- **Requirement**
Swap every "GUI agent" in the items below for "interface agent", and leave all other text as it is.

(Dataset records)
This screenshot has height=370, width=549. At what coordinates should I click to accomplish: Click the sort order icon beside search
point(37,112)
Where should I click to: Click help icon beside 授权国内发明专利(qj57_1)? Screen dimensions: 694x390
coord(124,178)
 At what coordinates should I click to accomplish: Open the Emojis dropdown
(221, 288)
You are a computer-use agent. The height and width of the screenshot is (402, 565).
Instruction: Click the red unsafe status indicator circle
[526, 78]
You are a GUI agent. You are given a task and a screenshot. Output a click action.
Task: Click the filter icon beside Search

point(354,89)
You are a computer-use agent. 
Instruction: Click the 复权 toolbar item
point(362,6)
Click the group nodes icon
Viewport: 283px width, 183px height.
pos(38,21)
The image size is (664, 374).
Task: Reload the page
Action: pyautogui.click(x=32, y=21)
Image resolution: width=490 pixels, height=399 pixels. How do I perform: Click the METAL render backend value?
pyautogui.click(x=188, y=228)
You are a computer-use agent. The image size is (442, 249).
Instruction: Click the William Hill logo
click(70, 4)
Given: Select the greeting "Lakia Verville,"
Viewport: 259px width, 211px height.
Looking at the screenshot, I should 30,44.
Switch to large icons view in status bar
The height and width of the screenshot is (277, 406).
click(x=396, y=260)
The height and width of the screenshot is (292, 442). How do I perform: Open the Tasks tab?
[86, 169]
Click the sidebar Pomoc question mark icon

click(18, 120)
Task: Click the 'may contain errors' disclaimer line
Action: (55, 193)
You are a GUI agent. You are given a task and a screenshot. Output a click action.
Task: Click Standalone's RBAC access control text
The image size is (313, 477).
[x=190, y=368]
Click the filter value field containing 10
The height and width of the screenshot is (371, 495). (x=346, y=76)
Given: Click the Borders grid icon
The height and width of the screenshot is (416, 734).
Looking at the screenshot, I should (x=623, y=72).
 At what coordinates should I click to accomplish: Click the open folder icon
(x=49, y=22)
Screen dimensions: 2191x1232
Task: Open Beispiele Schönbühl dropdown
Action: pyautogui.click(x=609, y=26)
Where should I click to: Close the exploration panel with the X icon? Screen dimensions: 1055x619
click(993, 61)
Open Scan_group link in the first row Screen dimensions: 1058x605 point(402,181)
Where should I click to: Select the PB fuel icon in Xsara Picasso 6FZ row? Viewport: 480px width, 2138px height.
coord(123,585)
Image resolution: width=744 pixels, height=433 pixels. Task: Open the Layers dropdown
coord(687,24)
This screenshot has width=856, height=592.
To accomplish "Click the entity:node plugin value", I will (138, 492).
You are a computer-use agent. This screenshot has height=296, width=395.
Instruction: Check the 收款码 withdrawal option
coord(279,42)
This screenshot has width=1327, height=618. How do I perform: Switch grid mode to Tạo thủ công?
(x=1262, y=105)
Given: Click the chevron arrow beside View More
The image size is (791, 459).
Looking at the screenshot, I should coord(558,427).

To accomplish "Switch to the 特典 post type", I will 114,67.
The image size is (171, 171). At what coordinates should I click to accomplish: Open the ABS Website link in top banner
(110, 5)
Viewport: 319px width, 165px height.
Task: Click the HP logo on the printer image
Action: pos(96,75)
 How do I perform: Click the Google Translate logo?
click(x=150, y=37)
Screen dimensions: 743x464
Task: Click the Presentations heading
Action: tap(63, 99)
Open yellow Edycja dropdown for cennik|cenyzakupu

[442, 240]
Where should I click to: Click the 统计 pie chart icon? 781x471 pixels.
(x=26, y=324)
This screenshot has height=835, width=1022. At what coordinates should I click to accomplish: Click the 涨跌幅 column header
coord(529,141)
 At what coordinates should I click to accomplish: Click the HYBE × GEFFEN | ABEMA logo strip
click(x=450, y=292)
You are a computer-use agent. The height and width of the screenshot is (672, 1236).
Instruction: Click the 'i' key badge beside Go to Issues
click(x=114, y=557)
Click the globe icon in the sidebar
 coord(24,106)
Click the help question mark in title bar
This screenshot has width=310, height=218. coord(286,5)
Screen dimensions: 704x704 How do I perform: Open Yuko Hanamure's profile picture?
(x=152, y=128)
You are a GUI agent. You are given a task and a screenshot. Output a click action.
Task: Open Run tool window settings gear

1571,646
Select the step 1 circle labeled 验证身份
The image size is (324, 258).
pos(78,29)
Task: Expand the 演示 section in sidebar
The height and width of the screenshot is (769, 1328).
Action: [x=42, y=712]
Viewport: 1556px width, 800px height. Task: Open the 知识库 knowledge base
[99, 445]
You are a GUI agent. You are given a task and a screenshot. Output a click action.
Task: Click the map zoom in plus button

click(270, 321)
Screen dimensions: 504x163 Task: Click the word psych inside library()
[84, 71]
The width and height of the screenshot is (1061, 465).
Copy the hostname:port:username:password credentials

- **Answer to this exercise**
This screenshot has height=370, width=549. At what coordinates should I click to accomplish: Click the sort order icon beside search
point(37,112)
Where should I click to: Click help icon beside 授权国内发明专利(qj57_1)? Screen dimensions: 694x390
coord(124,178)
 At what coordinates should I click to accomplish: Open the Emojis dropdown
(221, 288)
You are a computer-use agent. The height and width of the screenshot is (402, 565).
Instruction: Click the red unsafe status indicator circle
[526, 78]
You are a interface agent. You are given a task and a screenshot. Output a click action.
Task: Click the filter icon beside Search

point(354,89)
You are a computer-use agent. 
Instruction: Click the 复权 toolbar item
point(362,6)
Click the group nodes icon
Viewport: 283px width, 183px height.
pos(38,21)
The image size is (664, 374).
Task: Reload the page
Action: pyautogui.click(x=32, y=21)
Image resolution: width=490 pixels, height=399 pixels. How do I perform: Click the METAL render backend value?
pyautogui.click(x=188, y=228)
You are a computer-use agent. The image size is (442, 249).
Instruction: Click the William Hill logo
click(70, 4)
Given: Select the greeting "Lakia Verville,"
Viewport: 259px width, 211px height.
Looking at the screenshot, I should 30,44.
Switch to large icons view in status bar
The height and width of the screenshot is (277, 406).
click(x=396, y=260)
The height and width of the screenshot is (292, 442). How do I perform: Open the Tasks tab?
[86, 169]
Click the sidebar Pomoc question mark icon

click(18, 120)
Task: Click the 'may contain errors' disclaimer line
Action: (55, 193)
You are a interface agent. You are given a task and a screenshot. Output a click action.
Task: Click Standalone's RBAC access control text
The image size is (313, 477).
[x=190, y=368]
Click the filter value field containing 10
The height and width of the screenshot is (371, 495). (x=346, y=76)
Given: Click the Borders grid icon
The height and width of the screenshot is (416, 734).
Looking at the screenshot, I should (x=623, y=72).
 At what coordinates should I click to accomplish: Click the open folder icon
(x=49, y=22)
Screen dimensions: 2191x1232
Task: Open Beispiele Schönbühl dropdown
Action: pyautogui.click(x=609, y=26)
Where should I click to: Close the exploration panel with the X icon? Screen dimensions: 1055x619
click(993, 61)
Open Scan_group link in the first row Screen dimensions: 1058x605 point(402,181)
Where should I click to: Select the PB fuel icon in Xsara Picasso 6FZ row? Viewport: 480px width, 2138px height.
coord(123,585)
Image resolution: width=744 pixels, height=433 pixels. Task: Open the Layers dropdown
coord(687,24)
This screenshot has width=856, height=592.
To accomplish "Click the entity:node plugin value", I will (138, 492).
You are a computer-use agent. This screenshot has height=296, width=395.
Instruction: Check the 收款码 withdrawal option
coord(279,42)
This screenshot has width=1327, height=618. How do I perform: Switch grid mode to Tạo thủ công?
(x=1262, y=105)
Given: Click the chevron arrow beside View More
The image size is (791, 459).
Looking at the screenshot, I should coord(558,427).

To accomplish "Switch to the 特典 post type", I will 114,67.
The image size is (171, 171). At what coordinates should I click to accomplish: Open the ABS Website link in top banner
(110, 5)
Viewport: 319px width, 165px height.
Task: Click the HP logo on the printer image
Action: pos(96,75)
 How do I perform: Click the Google Translate logo?
click(x=150, y=37)
Screen dimensions: 743x464
Task: Click the Presentations heading
Action: tap(63, 99)
Open yellow Edycja dropdown for cennik|cenyzakupu

[442, 240]
Where should I click to: Click the 统计 pie chart icon? 781x471 pixels.
(x=26, y=324)
This screenshot has height=835, width=1022. At what coordinates should I click to accomplish: Click the 涨跌幅 column header
coord(529,141)
 At what coordinates should I click to accomplish: Click the HYBE × GEFFEN | ABEMA logo strip
click(x=450, y=292)
You are a computer-use agent. The height and width of the screenshot is (672, 1236).
Instruction: Click the 'i' key badge beside Go to Issues
click(x=114, y=557)
Click the globe icon in the sidebar
 coord(24,106)
Click the help question mark in title bar
This screenshot has width=310, height=218. coord(286,5)
Screen dimensions: 704x704 How do I perform: Open Yuko Hanamure's profile picture?
(x=152, y=128)
You are a interface agent. You are given a task and a screenshot. Output a click action.
Task: Open Run tool window settings gear

1571,646
Select the step 1 circle labeled 验证身份
The image size is (324, 258).
pos(78,29)
Task: Expand the 演示 section in sidebar
The height and width of the screenshot is (769, 1328).
Action: [x=42, y=712]
Viewport: 1556px width, 800px height. Task: Open the 知识库 knowledge base
[99, 445]
You are a interface agent. You are given a task and a screenshot. Output a click action.
Task: Click the map zoom in plus button

click(270, 321)
Screen dimensions: 504x163 Task: Click the word psych inside library()
[84, 71]
The width and height of the screenshot is (1061, 465).
Copy the hostname:port:username:password credentials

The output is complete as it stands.